The default retains the previous behavior of returning strings.
* Added support for ``datetime64[ns]`` data type for ``executemanycolumns()``.
This is particularly helpful when dealing with `pandas <https://pandas.pydata.org>`_
``DataFrame`` objects, since this is the type that contains time stamps.
* Added the keyword argument ``limit_varchar_results_to_max`` to ``make_options()``. This
allows to truncate ``VARCHAR(n)`` fields to ``varchar_max_character_limit``
characters, see the next item.
* Added possibility to enforce NumPy and Apache Arrow requirements using extra requirements
during installation: ``pip install turbodbc[arrow,numpy]``
* Updated Apache Arrow support to work with version 0.6.x
* Fixed an issue with retrieving result sets with ``VARCHAR(max)`` fields and
similar types. The size of the buffer allocated for such fields can be controlled
with the ``varchar_max_character_limit`` option to ``make_options()``.
* Fixed an `issue with some versions of Boost <https://svn.boost.org/trac10/ticket/3471>`_
that lead to problems with ``datetime64[us]`` columns with ``executemanycolumns()``.

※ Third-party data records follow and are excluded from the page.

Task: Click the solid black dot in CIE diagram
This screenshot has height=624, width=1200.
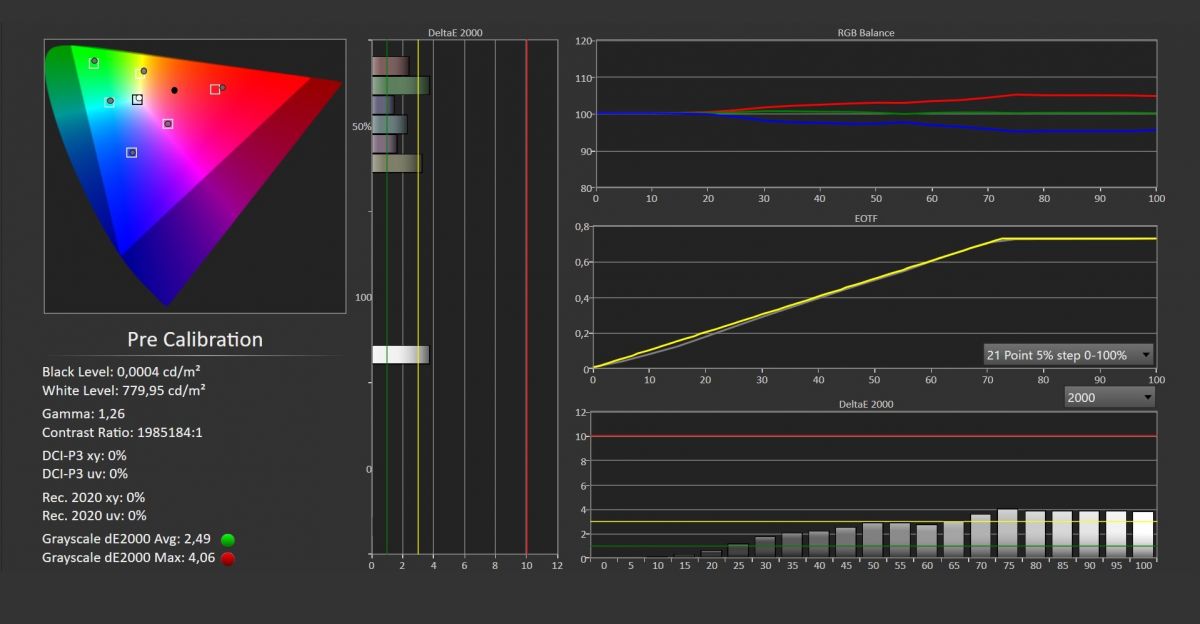Action: tap(174, 90)
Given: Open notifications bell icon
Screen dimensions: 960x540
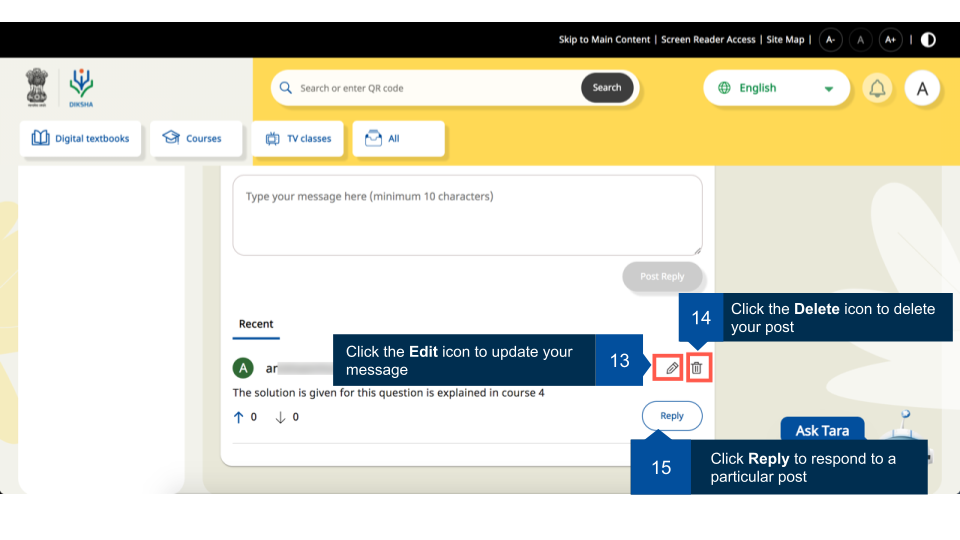Looking at the screenshot, I should [877, 88].
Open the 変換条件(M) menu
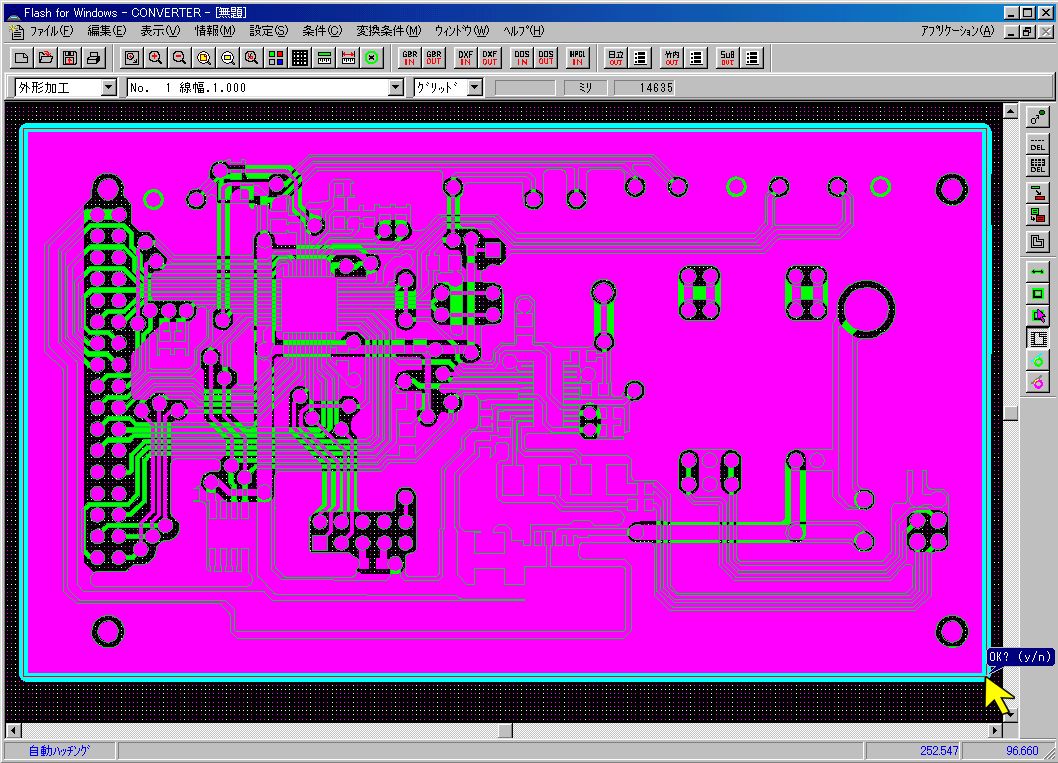Viewport: 1058px width, 763px height. (388, 31)
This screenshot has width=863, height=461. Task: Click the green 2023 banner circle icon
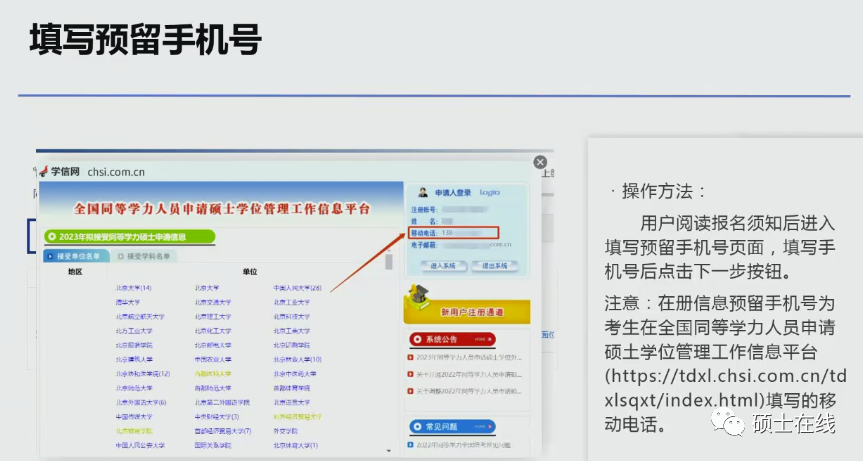coord(52,237)
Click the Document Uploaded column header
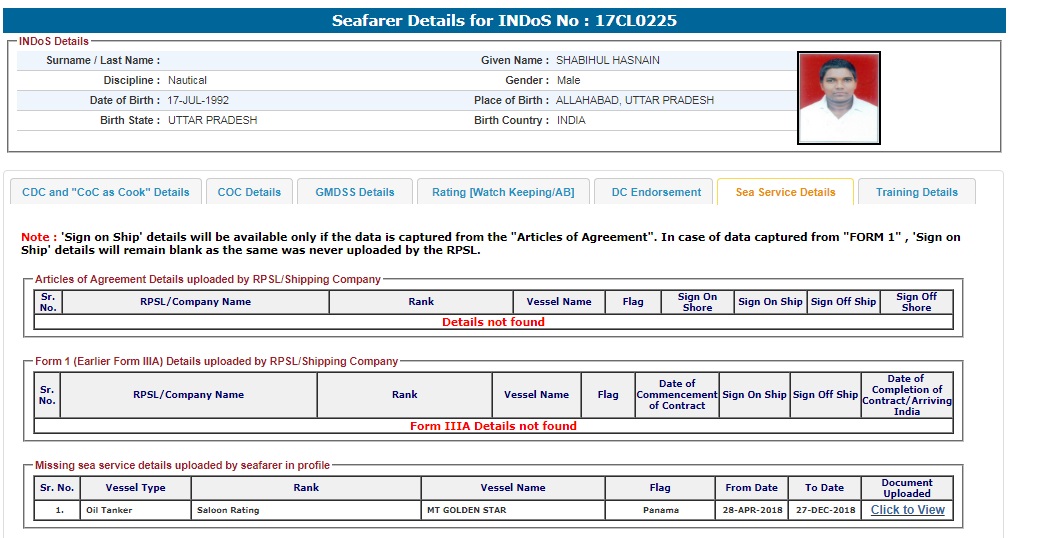Viewport: 1053px width, 538px height. tap(906, 488)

An overflow when converting microseconds since 1970 to a database-readable timestamp
could happen, badly garbling the timestamps in the process. The issue was
surfaced with Debian 7's Boost version (1.49), although the Boost
issue was allegedly fixed with version 1.43.
* Fixed an issue that lead to undefined behavior when character sequences
could not be decoded into Unicode code points. The new (and defined) behavior
is to ignore the offending character sequences completely.